Will the S&P 5000 experience the "Post Summer Rally" doldrums?
The chart below displays the Annual Seasonal Trend for the S&P 500 index.

The chart below adds S&P price action so far for 2025.

Ultimately, price action is about where it is, on average, at this point in the year. Obviously, the April sell-off was "beyond average", but the subsequent rally got things back on track.
That's the good news. The potential bad news appears in the chart below.

The chart above notes that the period extending from Trading Day of the Year (TDY) #137 through TDY #197 has, on average, shown some very uninspiring results.
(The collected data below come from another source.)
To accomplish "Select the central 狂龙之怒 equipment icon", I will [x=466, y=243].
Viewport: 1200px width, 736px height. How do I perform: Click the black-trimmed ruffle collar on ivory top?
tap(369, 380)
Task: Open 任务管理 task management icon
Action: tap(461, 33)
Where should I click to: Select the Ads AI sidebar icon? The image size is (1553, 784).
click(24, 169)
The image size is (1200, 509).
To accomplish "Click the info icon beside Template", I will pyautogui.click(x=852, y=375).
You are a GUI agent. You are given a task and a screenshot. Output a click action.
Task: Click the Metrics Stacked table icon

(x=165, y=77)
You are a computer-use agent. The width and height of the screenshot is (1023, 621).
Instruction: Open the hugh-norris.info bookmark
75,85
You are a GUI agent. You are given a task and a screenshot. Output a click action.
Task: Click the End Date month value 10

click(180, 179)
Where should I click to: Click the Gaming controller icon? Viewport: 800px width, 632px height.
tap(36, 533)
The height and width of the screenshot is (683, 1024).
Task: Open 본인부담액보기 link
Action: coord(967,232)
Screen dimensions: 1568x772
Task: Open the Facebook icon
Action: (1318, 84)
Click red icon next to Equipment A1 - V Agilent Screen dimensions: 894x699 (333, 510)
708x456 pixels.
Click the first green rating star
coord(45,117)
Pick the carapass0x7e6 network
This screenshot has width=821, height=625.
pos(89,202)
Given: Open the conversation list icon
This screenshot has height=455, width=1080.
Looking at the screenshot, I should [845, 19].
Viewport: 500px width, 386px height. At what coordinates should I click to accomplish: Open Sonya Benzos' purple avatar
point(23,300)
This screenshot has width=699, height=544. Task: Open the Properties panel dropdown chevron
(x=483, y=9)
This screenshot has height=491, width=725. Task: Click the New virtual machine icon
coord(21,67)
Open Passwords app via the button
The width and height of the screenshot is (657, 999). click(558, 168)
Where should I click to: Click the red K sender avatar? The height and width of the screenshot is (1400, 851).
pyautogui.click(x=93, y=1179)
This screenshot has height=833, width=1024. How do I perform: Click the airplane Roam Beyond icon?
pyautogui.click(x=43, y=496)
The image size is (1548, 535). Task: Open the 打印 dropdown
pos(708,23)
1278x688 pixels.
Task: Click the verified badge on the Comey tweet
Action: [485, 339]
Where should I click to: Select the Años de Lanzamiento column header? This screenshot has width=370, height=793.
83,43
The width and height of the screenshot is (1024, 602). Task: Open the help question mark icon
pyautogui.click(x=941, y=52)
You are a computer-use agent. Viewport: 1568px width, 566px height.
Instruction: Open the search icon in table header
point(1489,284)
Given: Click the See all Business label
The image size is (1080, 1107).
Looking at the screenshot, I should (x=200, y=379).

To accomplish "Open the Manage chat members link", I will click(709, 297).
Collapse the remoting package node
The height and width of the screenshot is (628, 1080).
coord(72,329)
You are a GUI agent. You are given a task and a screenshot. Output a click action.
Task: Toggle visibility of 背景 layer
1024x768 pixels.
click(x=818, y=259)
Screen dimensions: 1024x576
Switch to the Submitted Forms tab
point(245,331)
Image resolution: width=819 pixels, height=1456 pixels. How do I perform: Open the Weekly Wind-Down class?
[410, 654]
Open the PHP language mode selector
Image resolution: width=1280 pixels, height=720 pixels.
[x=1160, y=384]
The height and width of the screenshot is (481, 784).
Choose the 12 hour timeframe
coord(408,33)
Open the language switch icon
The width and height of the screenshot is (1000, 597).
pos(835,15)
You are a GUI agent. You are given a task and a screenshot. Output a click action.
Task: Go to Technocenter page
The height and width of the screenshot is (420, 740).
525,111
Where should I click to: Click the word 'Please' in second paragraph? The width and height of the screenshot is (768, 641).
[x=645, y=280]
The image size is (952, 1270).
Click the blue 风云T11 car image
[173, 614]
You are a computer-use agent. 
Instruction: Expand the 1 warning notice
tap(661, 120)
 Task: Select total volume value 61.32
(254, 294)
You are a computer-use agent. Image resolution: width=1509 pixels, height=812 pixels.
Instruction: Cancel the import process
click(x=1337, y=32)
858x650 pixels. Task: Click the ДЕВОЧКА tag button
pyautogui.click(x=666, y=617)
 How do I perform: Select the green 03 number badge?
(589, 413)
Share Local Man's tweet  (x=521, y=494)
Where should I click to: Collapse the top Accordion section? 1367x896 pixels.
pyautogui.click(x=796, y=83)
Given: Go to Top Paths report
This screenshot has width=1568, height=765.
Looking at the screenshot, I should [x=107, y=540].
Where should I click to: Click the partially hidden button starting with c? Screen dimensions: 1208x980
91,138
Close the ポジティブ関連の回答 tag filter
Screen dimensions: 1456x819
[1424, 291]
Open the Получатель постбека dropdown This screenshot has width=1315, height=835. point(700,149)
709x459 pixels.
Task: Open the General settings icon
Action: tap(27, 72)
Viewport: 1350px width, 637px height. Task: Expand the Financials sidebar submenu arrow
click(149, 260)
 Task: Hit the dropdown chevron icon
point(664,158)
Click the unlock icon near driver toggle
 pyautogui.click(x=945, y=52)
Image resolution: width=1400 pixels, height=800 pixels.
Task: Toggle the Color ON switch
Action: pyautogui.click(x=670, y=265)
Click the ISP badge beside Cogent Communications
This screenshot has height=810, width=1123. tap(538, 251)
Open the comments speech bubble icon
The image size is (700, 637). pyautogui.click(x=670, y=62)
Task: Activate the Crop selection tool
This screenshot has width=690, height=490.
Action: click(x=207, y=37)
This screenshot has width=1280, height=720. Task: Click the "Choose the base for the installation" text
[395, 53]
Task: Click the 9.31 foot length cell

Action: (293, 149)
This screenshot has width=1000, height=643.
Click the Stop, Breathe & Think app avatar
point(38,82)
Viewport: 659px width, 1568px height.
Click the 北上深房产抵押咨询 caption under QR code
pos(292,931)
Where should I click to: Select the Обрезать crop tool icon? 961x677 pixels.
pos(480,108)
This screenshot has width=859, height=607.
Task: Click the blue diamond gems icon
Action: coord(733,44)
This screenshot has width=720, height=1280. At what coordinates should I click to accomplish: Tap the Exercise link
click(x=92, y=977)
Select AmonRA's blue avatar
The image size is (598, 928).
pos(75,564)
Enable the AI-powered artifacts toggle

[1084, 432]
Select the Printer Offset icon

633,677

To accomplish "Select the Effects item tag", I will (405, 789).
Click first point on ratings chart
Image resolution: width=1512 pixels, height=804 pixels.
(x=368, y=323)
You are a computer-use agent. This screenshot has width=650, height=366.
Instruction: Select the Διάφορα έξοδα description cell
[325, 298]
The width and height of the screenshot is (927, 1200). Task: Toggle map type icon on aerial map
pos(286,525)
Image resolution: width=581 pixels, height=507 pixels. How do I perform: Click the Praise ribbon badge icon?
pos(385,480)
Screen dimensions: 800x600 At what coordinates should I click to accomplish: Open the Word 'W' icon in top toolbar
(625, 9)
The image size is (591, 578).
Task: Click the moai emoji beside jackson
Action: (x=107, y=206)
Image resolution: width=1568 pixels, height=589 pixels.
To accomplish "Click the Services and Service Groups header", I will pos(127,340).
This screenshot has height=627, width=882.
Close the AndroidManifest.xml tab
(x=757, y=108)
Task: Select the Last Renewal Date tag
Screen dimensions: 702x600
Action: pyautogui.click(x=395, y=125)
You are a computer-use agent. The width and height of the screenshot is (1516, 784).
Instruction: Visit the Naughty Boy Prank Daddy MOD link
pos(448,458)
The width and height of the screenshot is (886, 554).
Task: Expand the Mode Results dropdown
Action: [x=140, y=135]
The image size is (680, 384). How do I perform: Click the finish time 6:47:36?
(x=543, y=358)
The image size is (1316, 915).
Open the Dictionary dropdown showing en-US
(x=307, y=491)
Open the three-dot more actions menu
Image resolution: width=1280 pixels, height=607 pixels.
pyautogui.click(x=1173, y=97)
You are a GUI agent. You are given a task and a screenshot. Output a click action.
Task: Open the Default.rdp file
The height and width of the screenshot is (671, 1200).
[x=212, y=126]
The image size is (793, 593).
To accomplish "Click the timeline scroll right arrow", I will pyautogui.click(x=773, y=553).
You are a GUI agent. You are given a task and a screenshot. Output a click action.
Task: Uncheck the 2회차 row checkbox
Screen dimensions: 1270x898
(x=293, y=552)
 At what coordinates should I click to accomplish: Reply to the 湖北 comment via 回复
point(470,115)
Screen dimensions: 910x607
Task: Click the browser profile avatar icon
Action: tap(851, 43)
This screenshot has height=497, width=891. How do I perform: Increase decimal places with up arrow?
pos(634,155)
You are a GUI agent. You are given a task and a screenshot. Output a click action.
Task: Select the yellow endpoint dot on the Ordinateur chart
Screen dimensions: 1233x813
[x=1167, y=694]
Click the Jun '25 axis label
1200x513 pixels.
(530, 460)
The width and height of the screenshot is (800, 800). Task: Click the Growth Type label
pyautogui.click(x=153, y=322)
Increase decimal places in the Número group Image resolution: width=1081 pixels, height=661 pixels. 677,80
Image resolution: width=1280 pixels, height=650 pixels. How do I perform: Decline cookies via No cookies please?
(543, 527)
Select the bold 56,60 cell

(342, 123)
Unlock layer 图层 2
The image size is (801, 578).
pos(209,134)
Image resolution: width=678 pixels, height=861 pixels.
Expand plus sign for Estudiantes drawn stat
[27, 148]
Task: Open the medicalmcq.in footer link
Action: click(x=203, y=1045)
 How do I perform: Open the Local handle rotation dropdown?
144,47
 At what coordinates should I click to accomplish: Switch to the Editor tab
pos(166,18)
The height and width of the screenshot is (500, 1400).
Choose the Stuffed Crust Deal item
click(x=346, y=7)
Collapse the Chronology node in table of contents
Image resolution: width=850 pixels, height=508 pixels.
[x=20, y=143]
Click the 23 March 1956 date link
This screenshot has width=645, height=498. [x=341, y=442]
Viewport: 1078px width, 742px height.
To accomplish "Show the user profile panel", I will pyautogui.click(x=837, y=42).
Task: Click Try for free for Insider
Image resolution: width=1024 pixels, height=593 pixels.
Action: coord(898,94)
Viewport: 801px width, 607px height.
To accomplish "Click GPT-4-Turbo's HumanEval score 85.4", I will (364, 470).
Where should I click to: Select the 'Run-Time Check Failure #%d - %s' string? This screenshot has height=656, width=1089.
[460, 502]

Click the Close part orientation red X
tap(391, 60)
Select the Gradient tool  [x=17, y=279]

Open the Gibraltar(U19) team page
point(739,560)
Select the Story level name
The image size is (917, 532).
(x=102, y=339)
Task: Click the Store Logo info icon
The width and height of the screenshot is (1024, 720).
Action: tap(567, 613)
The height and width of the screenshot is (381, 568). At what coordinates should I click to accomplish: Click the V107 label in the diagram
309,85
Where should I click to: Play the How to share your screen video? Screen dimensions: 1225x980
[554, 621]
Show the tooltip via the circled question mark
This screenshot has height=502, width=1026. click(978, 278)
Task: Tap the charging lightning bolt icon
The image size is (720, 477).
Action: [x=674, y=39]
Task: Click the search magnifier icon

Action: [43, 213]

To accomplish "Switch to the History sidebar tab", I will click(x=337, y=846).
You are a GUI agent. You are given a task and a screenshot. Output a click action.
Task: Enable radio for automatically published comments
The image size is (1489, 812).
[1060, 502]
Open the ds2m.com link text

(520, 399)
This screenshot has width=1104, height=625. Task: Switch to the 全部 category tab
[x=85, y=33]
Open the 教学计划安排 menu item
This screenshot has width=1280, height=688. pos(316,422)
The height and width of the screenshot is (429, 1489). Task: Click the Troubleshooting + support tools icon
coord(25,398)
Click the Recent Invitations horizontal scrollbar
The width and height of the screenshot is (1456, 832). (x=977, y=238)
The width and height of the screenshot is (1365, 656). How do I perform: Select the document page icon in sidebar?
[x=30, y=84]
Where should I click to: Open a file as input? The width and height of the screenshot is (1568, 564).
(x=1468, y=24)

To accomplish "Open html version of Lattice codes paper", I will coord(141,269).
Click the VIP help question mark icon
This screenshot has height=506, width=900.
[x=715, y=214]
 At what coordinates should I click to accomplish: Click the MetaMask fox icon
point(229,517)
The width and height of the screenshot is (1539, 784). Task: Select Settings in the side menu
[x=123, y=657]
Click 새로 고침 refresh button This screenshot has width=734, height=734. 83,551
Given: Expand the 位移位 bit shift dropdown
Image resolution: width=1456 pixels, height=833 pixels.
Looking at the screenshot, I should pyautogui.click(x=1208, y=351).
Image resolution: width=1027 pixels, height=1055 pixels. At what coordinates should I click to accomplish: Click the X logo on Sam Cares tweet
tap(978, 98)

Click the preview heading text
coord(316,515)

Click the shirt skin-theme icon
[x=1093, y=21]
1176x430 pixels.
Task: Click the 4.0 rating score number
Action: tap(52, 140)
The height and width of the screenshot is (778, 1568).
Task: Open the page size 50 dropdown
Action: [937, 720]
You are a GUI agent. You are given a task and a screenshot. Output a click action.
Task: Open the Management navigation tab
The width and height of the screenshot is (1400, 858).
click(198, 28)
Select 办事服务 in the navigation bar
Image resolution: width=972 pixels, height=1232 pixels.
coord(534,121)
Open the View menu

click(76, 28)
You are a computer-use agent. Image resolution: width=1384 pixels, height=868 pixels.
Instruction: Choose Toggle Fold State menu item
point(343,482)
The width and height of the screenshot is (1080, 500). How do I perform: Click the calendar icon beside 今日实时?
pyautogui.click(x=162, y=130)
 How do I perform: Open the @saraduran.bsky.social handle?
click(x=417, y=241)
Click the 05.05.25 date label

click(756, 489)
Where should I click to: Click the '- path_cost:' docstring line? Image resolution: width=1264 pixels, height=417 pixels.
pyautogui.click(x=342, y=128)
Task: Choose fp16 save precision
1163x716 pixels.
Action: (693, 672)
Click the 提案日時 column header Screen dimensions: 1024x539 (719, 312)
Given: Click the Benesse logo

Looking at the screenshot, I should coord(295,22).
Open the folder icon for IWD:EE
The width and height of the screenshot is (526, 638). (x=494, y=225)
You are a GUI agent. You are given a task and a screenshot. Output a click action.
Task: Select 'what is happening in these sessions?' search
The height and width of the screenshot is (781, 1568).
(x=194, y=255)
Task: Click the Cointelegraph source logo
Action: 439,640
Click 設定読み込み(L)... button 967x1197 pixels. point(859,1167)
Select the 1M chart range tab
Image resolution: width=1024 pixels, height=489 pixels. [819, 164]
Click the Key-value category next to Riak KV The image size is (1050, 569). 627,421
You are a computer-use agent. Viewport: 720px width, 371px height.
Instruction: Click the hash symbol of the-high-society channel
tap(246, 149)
For 2025, this period extends from the close on 2025-07-22 through 2025-10-15.
So, is the stock market "doomed" to flounder and decline during this period? Not at all. Results can vary greatly year-to-year. Still, the main point is that investors who have become strongly bullish during the post-April sell-off lows may be wise to temper their enthusiasm for a while.
The Post-Summer Rally results
The chart below displays the hypothetical growth of $1 invested in the S&P 500 only from TDY #137 through TY #197 every year starting in 1985.

As I said, uninspiring. For the record, the S&P 500 has lost a cumulative 49% during this period since 1985. The table below summarizes the results.

The 48% Win Rate suggests that whether the stock market gains or loses during this period is essentially a coin flip (well below average, as the stock market typically would gain roughly 70% of the time over any 60-trading-day period). Also, I'd like to point out that the average and median declines significantly outpace the average and median gains during this period.
What the research tells us…
Is the stock market doomed to enter a bear market over the next several months? Not likely, and that is not the implication intended from the data detailed above. The real purpose is to remind investors that even the best bull markets experience periods of sideways to lower action. This is particularly true after a sharp rally has pulled a majority of investors into the bullish camp. The net result: Short-term traders might consider taking some profits or tightening trailing stops. Longer-term investors who have enjoyed counting their gains in the last several months might adjust their expectations to avoid being triggered to "do something" (unwarranted) if the stock market drags in the months ahead.